Comme l’a dit Joseph Ki Zerbo historien, politicien et écrivain Burkinabè dans son livre ‘Eduquer ou périr’, « L’éducation est le logiciel de l’ordinateur central qui programme l’avenir des sociétés ». Elle est « une fonction de reproduction et de dépassement social indispensable au progrès de tout pays ».

D’après le dictionnaire Larousse, éduquer c’est « Former quelqu’un en développant et en épanouissant sa personnalité ». Mais c’est également « Faire acquérir à quelqu’un les usages de la société».

On peut donc retenir qu’éduquer a deux fonctions : permettre à quelqu’un de développer sa personnalité et de s’épanouir ; mais aussi favoriser l’évolution de la société dans son ensemble. C’est donc une valeur qui permet à l’homme de se réaliser et qui détermine son évolution dans la société.

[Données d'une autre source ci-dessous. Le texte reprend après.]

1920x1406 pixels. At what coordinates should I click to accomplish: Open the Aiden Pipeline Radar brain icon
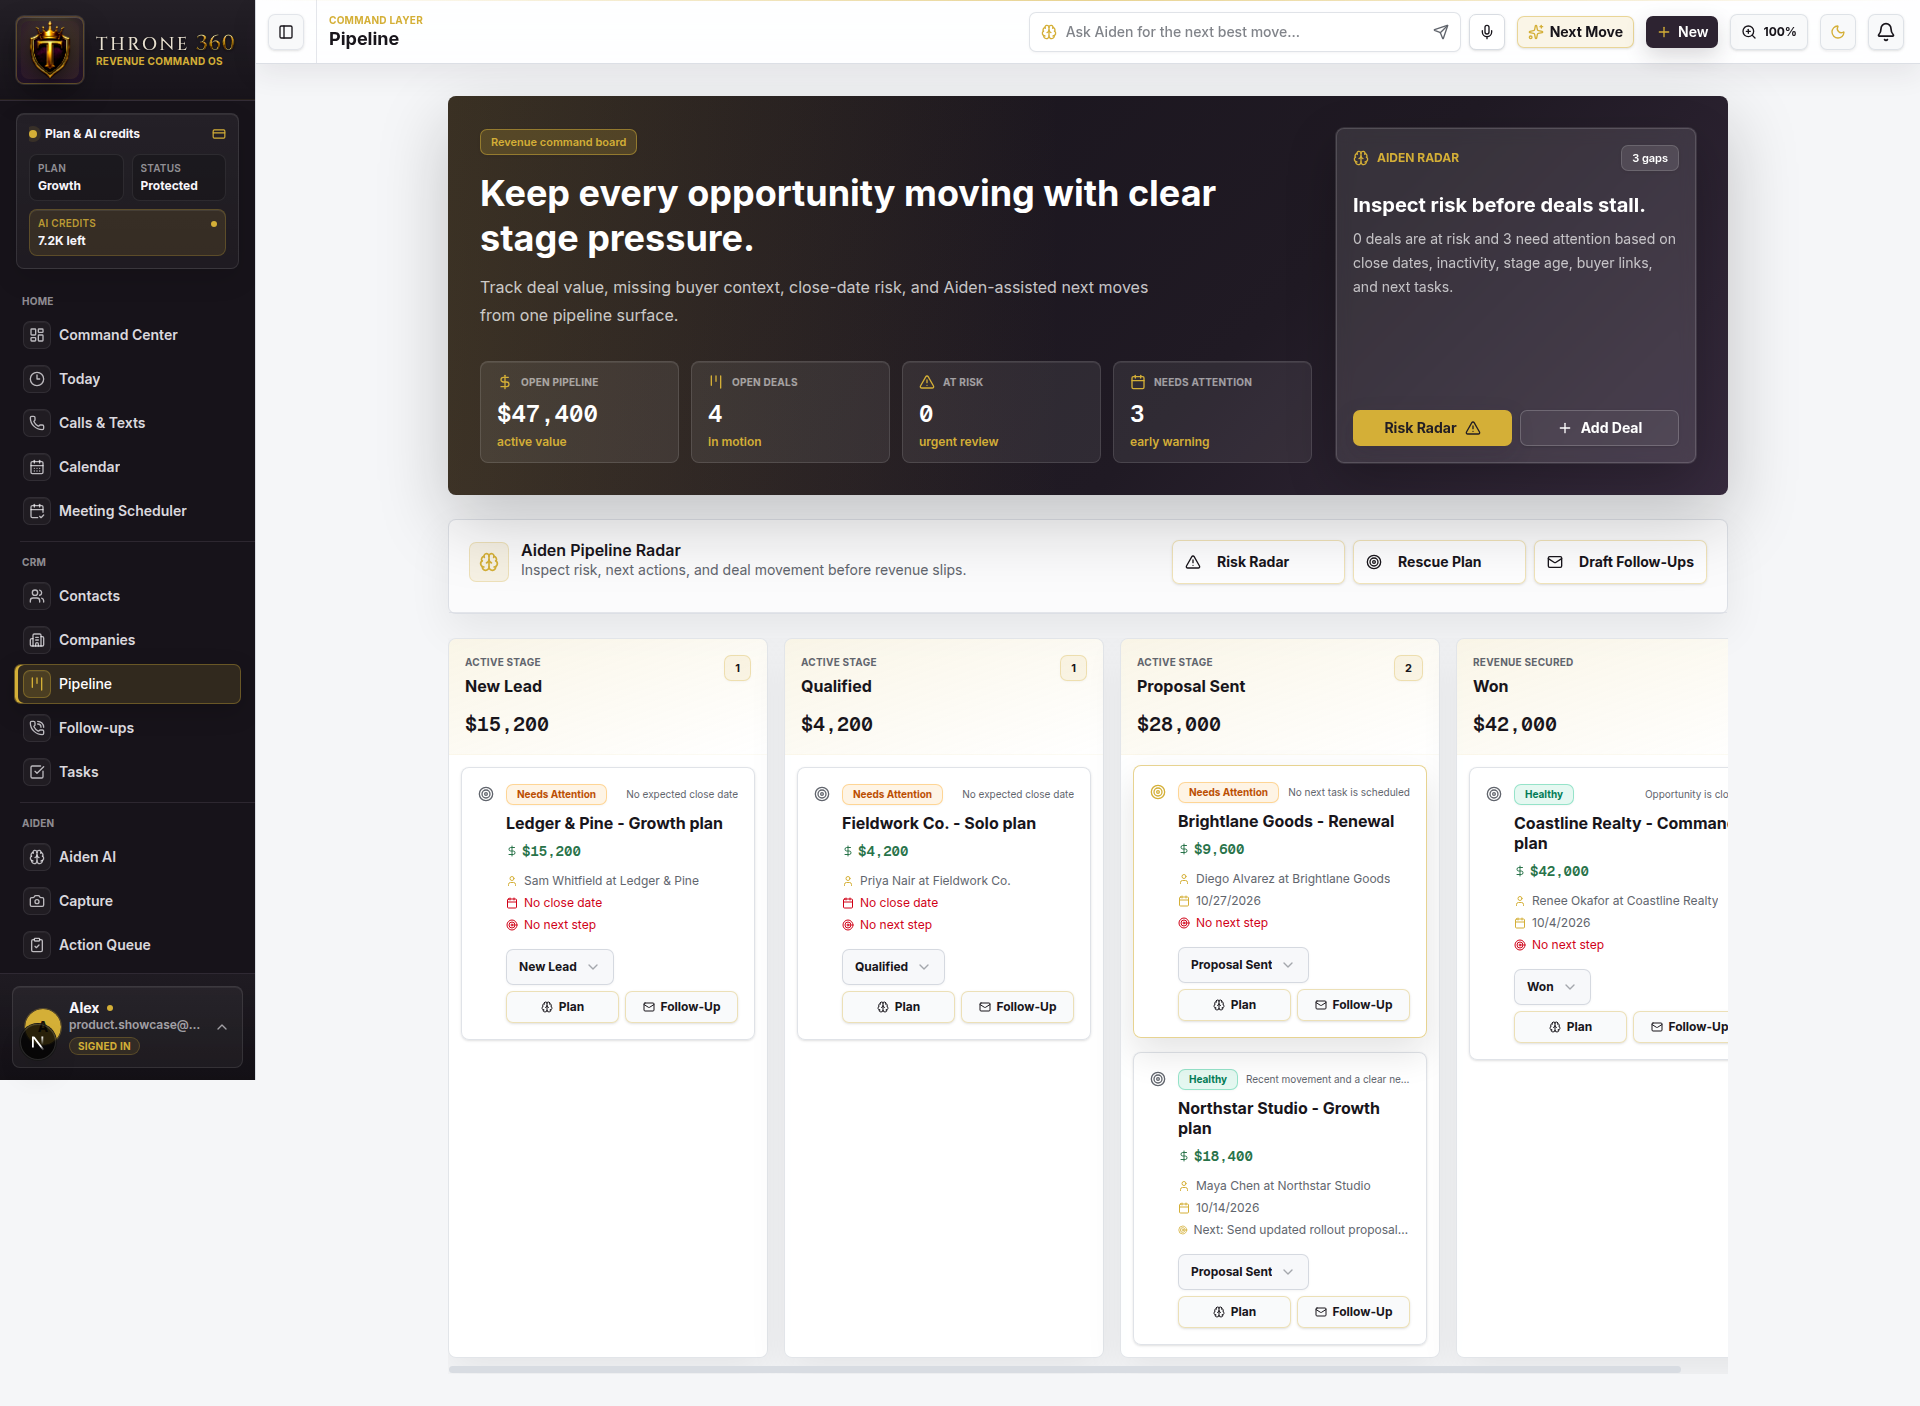(x=489, y=562)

Cependant, cette valeur a progressivement changé de cap pour certaines raisons, plongeant nombreux parents dans l’inquiétude et l’incertitude quant à la qualité de l’éducation que reçoivent leurs progénitures. Entre autres, on peut citer la prédominance de la technologie et du numérique qui formatent les esprits, le phénomène de mondialisation avec pour conséquences une perte des valeurs traditionnelles, la modernisation sociétale qui impose un nouvel ordre dans les habitudes de vie (famille recomposée, place du travail et de l’argent dans l’éducation familiale, etc.). Dans le cas du Burkina Faso, l’inquiétude des parents se manifeste parfois par la revalorisation des établissements scolaires et universitaires au niveau local au détriment de l’Occident et autres pays maghrébins désormais, « incertain », « coûteux », « risqué », voire même « dangereux » à cause du racisme.

Nous assistons alors à une sorte de « crise » de l’éducation dans sa conception, sa place actuelle et future dans la société. Face à ce constat, notre curiosité de jeune père de famille et promoteur de projet nous a conduit à nous poser la question « comment les parents d’élèves choisissent-ils les établissements scolaires et maternelles pour leurs enfants? ».

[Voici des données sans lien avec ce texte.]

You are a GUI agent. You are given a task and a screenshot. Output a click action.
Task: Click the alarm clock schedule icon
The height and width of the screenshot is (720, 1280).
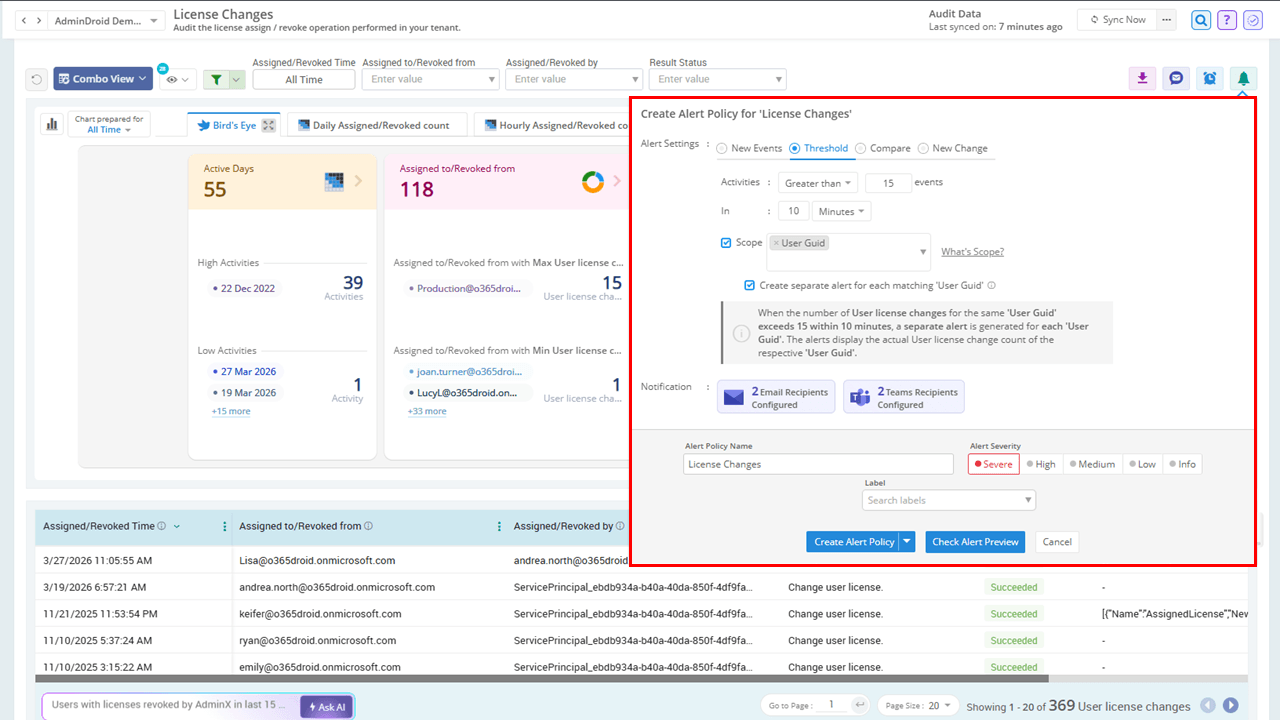pyautogui.click(x=1210, y=78)
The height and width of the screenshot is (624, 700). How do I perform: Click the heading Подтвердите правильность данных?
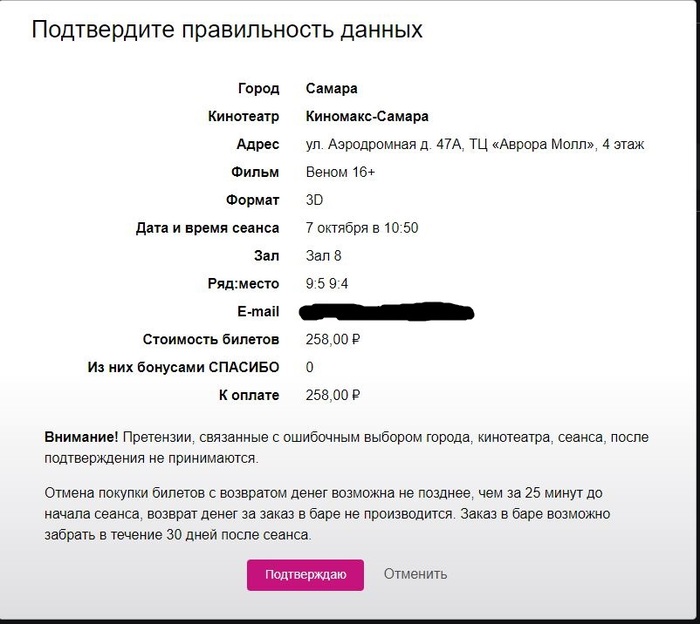pos(227,29)
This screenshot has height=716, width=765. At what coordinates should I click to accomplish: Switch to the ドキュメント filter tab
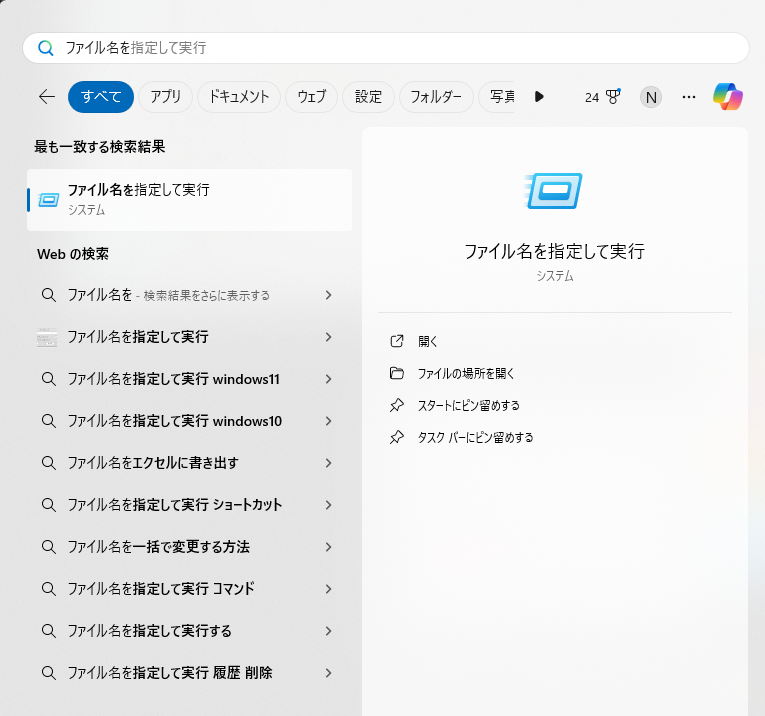point(238,97)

Autrement dit, quels sont les principaux critères de sélection des établissements par les parents ? Quels sont les facteurs déterminants dans le choix des établissements préscolaires ?

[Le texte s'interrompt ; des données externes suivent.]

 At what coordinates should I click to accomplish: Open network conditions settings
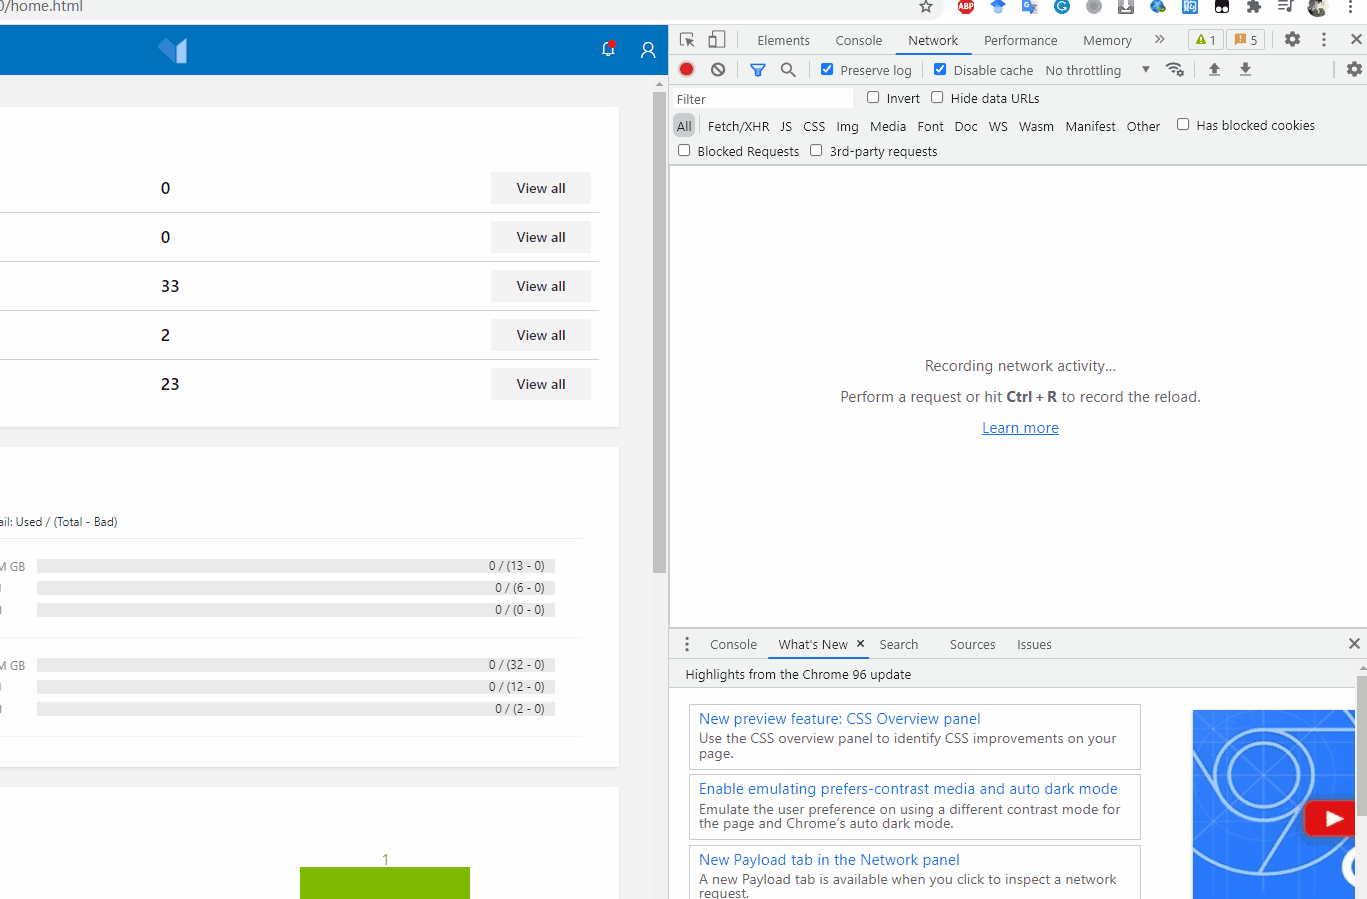pos(1175,70)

Généralités sur l’organisation du système d’éducation préscolaire au Burkina Faso

Au Burkina Faso, le système éducatif commence par le préscolaire et il concerne les enfants de 3 à 5 ans. Il dure trois (3) ans et est composé de la petite section, la moyenne section pour finir par la grande section. Les structures en chargent de l’éducation préscolaire sont appelées Centre d’Eveil et d’Education Préscolaire (CEEP), il en existe trois (3) types à savoir les CEEP publics anciennement appelés ″garderies populaires″ sous la période de la révolution (années 1983) qui étaient au nombre de 170 en 2019, il y a les CEEP privés dont le nombre était estimé 1348 en 2019 et enfin il y a les centres communautaires appelés Bissongo qui sont au nombre de 350. Il faut ajouter qu’il existe de grandes disparités régionales en ce qui concerne la répartition de ses établissements d’enseignement préscolaires. On remarque une plus grande concentration des CEEP dans les grands centres comme Ouagadougou et Bobo-Dioulasso et on retrouve les centres communautaires majoritairement en milieu rural. Chacune de ses structures dispose d’un programme comprenant des activités d’éveil, d’expression, de créations, motrices et sociales et sont placées sous la tutelle du Ministère de l’Education Nationale de l’Alphabétisation et de la Promotion des Langues Nationales (MENAPLN).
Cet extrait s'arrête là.